Nel nostro Blog sono presenti altri contributi nei quali analizziamo i profili di responsabilità dell’Avvocato e ai quali si rimanda:
Perché un avvocato possa essere chiamato a risarcire un assistito per non aver svolto con diligenza la propria attività professionale in ambito giudiziario, non è sufficiente dimostrare l’inadempimento (e la violazione delle regole di corretta esecuzione del mandato).
È necessario, invece, provare l’effettivo danno subito dall’assistito e il collegamento causale con la condotta del legale.
Tuttavia, tale danno non coincide automaticamente con la perdita del diritto a partecipare a un processo (ad esempio, per la presentazione tardiva di un appello dichiarato poi inammissibile) o con una difesa inadeguata (come il mancato rilievo di un’eccezione di prescrizione): è indispensabile che l’errore dell’avvocato abbia influito negativamente sull’esito di un giudizio che, senza tale errore, avrebbe avuto esito favorevole per l’assistito.
Questo è il principio che la Cassazione ha ribadito in diverse recenti sentenze, tra cui l’ordinanza n. 25023 del 17 settembre 2024, che delinea i criteri per la responsabilità professionale dell’avvocato, chiarendo che la semplice perdita della possibilità di partecipare utilmente a un processo non costituisce di per sé un danno risarcibile. Al contrario, è necessario dimostrare, in via presuntiva e attraverso un’analisi prognostica, che vi fosse una ragionevole probabilità che l’azione legale, se proposta nei termini corretti e condotta con la dovuta attenzione, avrebbe avuto esito positivo, secondo la regola del “più probabile che non”.
Tale principio governa l’accertamento del nesso causale nei giudizi risarcitori, consentendo di considerarlo dimostrato quando, anche in assenza di certezze assolute, una determinata conseguenza dannosa può essere ritenuta legata a una causa con un grado di probabilità prevalente.
In questo contesto, la Cassazione (si vedano anche le ordinanze n. 21045 e n. 24670 del 2024) sottolinea che l’obbligazione dell’avvocato è generalmente un’obbligazione “di mezzi” e non “di risultato”, specialmente in ambito giudiziale.
Ciò significa che l’avvocato non si assume in alcun modo l’obbligo di garantire il conseguimento del risultato desiderato dall’assistito, ma quello di esercitare la propria attività con la massima diligenza, finalizzando comunque il proprio operato al raggiungimento di tale obiettivo.
Diversamente, nelle obbligazioni di risultato il danno può essere presunto già dall’inadempimento.
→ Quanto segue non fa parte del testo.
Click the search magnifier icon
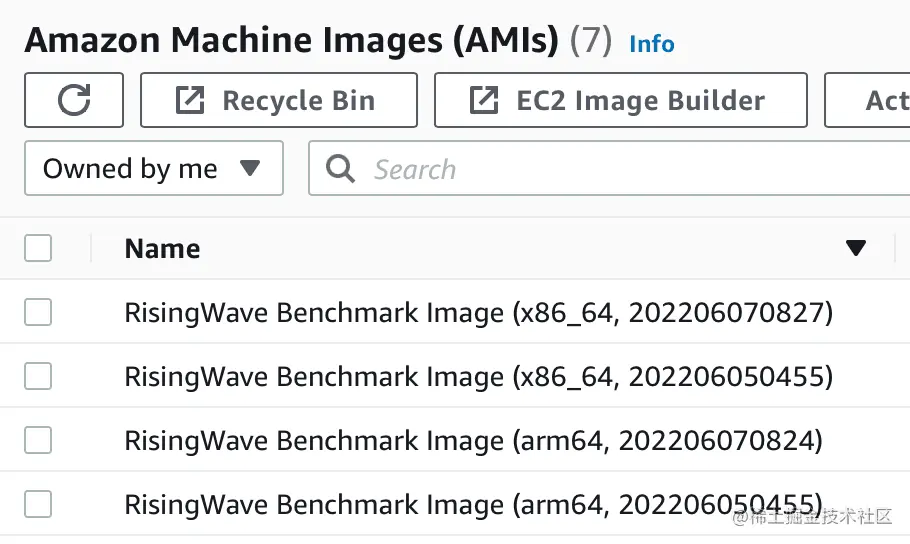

Di conseguenza, la mancata presentazione di un appello, pur costituendo inadempimento, può dar luogo a risarcimento solo se l’impugnazione, se condotta correttamente, avrebbe ragionevolmente portato a un esito vittorioso.
Non è quindi accoglibile la richiesta risarcitoria di un assistito che non abbia dimostrato che la causa, non adeguatamente promossa o seguita dall’avvocato, avrebbe avuto esito favorevole se quest’ultimo avesse agito con la dovuta diligenza. Non rileva se la partecipazione al processo avrebbe potuto offrire all’assistito potenziali vantaggi, come la possibilità di accordi transattivi o di beneficiare di una difesa inadeguata della controparte, o di un possibile mutamento di giurisprudenza. Queste possibilità non costituiscono un interesse giuridicamente tutelabile.
Rimane comunque fermo il diritto dell’assistito di richiedere la risoluzione del contratto professionale e la restituzione degli onorari pagati all’avvocato inadempiente. La Corte, nel sostenere questa posizione, evidenzia come la giustizia non possa essere gravata da azioni legali infondate o, peggio, strumentali. Solo le pretese che, se correttamente perseguite, avrebbero potuto avere successo meritano tutela risarcitoria.
Questa visione appare molto rigida, quasi come se l’esito di un giudizio fosse sempre prevedibile con certezza. Tuttavia, la complessità di alcune questioni giuridiche può rendere difficile una previsione chiara.